Example/ training points
The general properties/ peculiarities of a sample (eg: correlatedness, completeness, online vs offline learning) in general is considered elsewhere; here we are concerned with peculiarities associated with samples in case of the prediction problem.
Labeled
Given \(N\) example points \(S = \set{(X_{i}, L_{i})}\). When such labeled examples are provided as part of the problem, the problem is called supervised learning.
Unlabeled
It is possible that we are additionally given a set \(U\) of unlabeled points. In such a case, the problem is called ‘semi-supervised learning’. The reason maybe that sometimes, easy to get data points, but expensive to label them; or maybe labels are noisy.
Alternative labels
For some data points belonging to the input space \(ran(W)\), labels \(K_i\) may be provided. So, examples are pairs \((W_i, K_i)\). Let the underlying labeling functions be \(f_K: ran(W) \to\) RV’s with range \(ran(K)\) and \(f_L: ran(X) \to \) RV’s with range \(ran(L)\).

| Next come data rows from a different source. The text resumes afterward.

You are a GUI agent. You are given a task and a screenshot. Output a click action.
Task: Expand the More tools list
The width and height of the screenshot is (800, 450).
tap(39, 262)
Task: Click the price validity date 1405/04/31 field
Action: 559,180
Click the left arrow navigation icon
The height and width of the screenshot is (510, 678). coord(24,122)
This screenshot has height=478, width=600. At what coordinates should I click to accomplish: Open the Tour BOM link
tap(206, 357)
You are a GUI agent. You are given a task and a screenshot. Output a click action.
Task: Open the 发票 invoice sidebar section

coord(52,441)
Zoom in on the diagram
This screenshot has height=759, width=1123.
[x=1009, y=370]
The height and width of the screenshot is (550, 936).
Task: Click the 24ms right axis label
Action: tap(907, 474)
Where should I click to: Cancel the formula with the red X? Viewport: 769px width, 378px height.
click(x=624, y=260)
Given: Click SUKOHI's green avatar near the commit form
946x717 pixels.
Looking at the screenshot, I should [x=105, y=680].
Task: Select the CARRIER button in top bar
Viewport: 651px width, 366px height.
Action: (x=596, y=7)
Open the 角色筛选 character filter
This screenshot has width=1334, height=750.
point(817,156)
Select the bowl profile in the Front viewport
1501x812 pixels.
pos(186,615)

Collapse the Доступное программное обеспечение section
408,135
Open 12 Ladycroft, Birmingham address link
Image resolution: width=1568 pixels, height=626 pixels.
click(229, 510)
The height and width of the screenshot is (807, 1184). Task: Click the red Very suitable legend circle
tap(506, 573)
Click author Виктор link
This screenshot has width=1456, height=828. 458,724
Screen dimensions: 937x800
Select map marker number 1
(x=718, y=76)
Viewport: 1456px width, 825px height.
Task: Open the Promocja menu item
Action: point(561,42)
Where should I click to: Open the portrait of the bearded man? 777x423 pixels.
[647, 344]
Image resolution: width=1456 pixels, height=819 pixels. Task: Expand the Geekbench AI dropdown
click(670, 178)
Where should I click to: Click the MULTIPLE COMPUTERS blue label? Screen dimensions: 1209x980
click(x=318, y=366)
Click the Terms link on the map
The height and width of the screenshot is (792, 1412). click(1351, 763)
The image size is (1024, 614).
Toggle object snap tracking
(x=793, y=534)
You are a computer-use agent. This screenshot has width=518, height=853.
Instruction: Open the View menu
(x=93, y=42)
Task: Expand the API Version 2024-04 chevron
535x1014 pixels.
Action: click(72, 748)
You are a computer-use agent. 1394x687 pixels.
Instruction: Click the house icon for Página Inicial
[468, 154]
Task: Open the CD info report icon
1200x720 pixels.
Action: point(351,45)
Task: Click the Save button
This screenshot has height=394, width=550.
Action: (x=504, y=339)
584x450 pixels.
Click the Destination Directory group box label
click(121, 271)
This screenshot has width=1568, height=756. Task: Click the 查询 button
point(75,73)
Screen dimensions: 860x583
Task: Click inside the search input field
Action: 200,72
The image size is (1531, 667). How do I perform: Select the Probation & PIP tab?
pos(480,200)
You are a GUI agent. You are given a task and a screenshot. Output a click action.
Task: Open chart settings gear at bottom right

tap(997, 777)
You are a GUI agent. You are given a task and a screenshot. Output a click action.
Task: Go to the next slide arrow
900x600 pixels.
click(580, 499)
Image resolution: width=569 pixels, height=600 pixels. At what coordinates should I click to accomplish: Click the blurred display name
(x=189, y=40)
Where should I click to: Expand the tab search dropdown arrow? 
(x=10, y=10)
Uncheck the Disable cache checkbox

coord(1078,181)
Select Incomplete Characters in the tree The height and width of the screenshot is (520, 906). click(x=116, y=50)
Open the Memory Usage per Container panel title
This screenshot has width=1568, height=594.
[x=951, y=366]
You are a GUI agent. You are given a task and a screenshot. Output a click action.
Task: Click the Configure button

When the two input spaces and labeling functions are related, this additional data helps in predicting \(L\). Aka transfer learning problem. Eg: Such examples may help deduce relevant features.
In case of cross domain learning, \(ran(K) = ran(L)\), but possibly \(ran(W) \neq ran(X)\). Eg: search query result relevance identification.
In case of cross category learning, \(ran(K) \neq ran(L)\).
In some applications both the label range and the input space may be the same, but the classificaiton functions may still be different. Eg: Netflix movie ratings by various people.
Eg application: Robot learns to stand using new legs faster using lessons learned when learning to stand using old legs.
Distribution on test points
This is an essential factor in calculating the risk of labeling rules.
This ’test distribution’ usually usually is close to the training data distribution.
Transduction vs induction
If the test points are known during training: transduction; eg: semi-supervised learning: the labeling problem is called transduction.
Otherwise, the labeling problem is called one of induction. This is a harder problem.